Responsibility to Shelter Will Lead to Police Violence, Arrests and Incarceration Beyond the Charge Named in the Policy, and Immigration Consequences
- Raj Jayadev
- Jun 17
- 4 min read
Editor's note: Below is a letter submitted to the San Jose City Council before the recent 2025-2026 budget vote that included the "Responsibility to Shelter" policy, a new policy by Mayor Mahan that allows houseless individuals to be arrested for not accepting placements into shelters, allocating more money to an already half-a-billion dollar San Jose Police budget. Read the letter submitted below.

June 9, 2025
Mayor Mahan and City Councilmembers,
Responsibility to Shelter Will Lead to Police Violence, Arrests and Incarceration Beyond the Charge Named in the Policy, and Immigration Consequences
Based on how policing, prosecution, and incarceration has operated in San Jose and Santa Clara County, this is what we expect to occur if Matt Mahan’s proposal to create a new police unit to arrest houseless people is passed. Even with the recent clarification on the policy by the mayor, in any city offered service to people in need in San Jose there should not be any room to call police and further exacerbate their situation by incarceration, let alone losing the trust of those you are trying to serve.
The first, and most significant feature of the policy, is not in the specific use of the trespassing charge that the policy says is the arresting action if someone does not comply. Rather, it is in the escalation of police contact in the first place. The policy funds and orders more police interaction with houseless people, and more specifically, those who they claim have the most severe mental health and substance use issues. It is precisely these community members who have experienced the most violence and at times lethal use of force by San Jose police.
A study on San Jose police use of force conducted by the California Reporting Project and published by the Bay Area New Group, found conclusively that those with mental health needs and intoxication were overwhelmingly the majority of who suffers from police violence. For example, from 2014 to 2021, they found 108 individuals who were seriously injured and killed by San Jose police - 73% of whom had mental health issues or were intoxicated. Of the 25 people killed over the same period, 80% had mental health needs or were intoxicated.
So based on the data, and who the police will be targeting, the Responsibility to Shelter policy will lead to high likelihood of serious, dangerous, and perhaps lethal use of force.
The other likelihood is an expansion of arrests even beyond the scope of “trespassing” - the arrest the policy says will be applied if someone refuses to follow the command to go to the designated place. Police interaction invites a multitude of other arrests - some based on a response to a behavior to the interaction itself. The most common is resisting arrest, and sometimes an elevated “assault on a police officer” even if no assault occurred. Indeed, most of the police use of force incidents are accompanied with arresting the recipient of the violence with these charges. That is why they have been called “cover charges” - meaning arrests to cover or justify the use of force applied. Couple this reality with who the policy is having police approach - those who they say have mental health issues - the scenarios are rife for use of force and cover charges. So an interaction could lead to not only the identified charge of the police - trespassing - but could other charges caused solely by the police interaction itself. The interaction also can lead to arrests based on old warrants, things found on the person, any number of things alleged that can lead to someone being arrested. Based on these realities, despite claims by the mayor, this policy will absolutely lead to expansion of arrests.

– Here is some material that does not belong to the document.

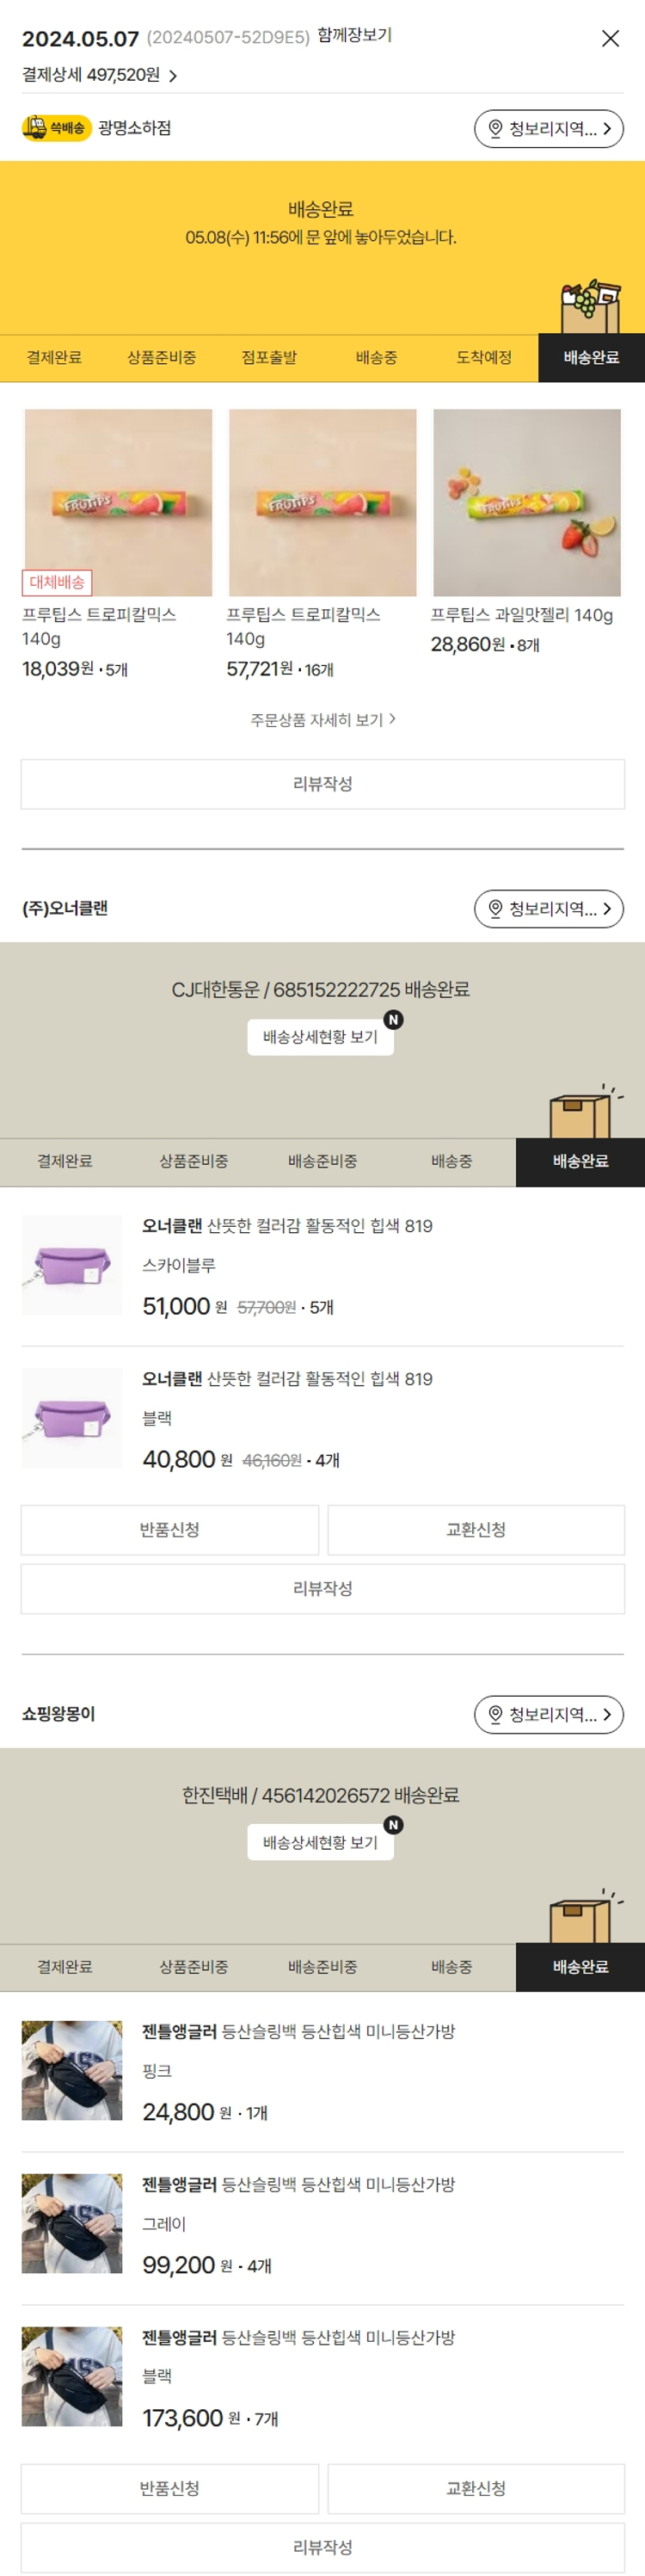Click the 석배송 delivery truck badge
This screenshot has width=645, height=2576.
tap(56, 128)
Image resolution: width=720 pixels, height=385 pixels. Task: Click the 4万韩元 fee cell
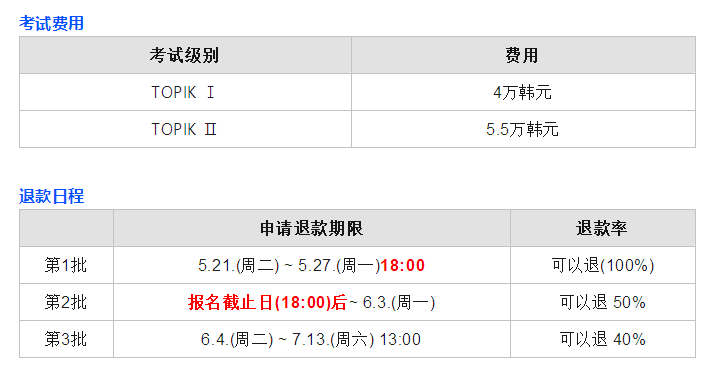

And while the Sheriff and the District Attorney have stated that if someone is brought into the jail, they will not be held or charged - that is still based on the limited assumption of the person coming in for that singular charge - not the multitude of charges that an officer can claim, even if charges are dropped later. And with the passage of Proposition 36, if for example, someone is alleged to have an illegal substance on them when confronted by police, they can now be charged with a felony - which means a much higher likelihood of pretrial jail time, and possibly a future prison commitment.
But even if someone is only arrested and brought into the jail to be booked and released on a stand alone trespassing charge (which seems unlikely given that police will be looking for other charges to place on a person) that still creates irreversible harm. That person is now in the system, even if they are not physically held in jail. That record can impact qualification for services, employment, and ironically even housing.
For immigrant community members who may get caught into the criminal court system due to Responsibility to Shelter - the outcomes can ultimately lead to deportation. There is an undeniable ratcheting up of ICE detention and deportation. The most targeted immigrants, as declared by ICE spokespeople themselves, are those who have contact with the criminal court system. Even what may seem like a less significant misdemeanor charge can be a deportable offense down the line.
It is through observing the history of how policing, prosecution, incarceration has worked in San Jose, coupled with the current political context that we can project out the tremendous pain the Responsibility to Shelter policy will result in if passed.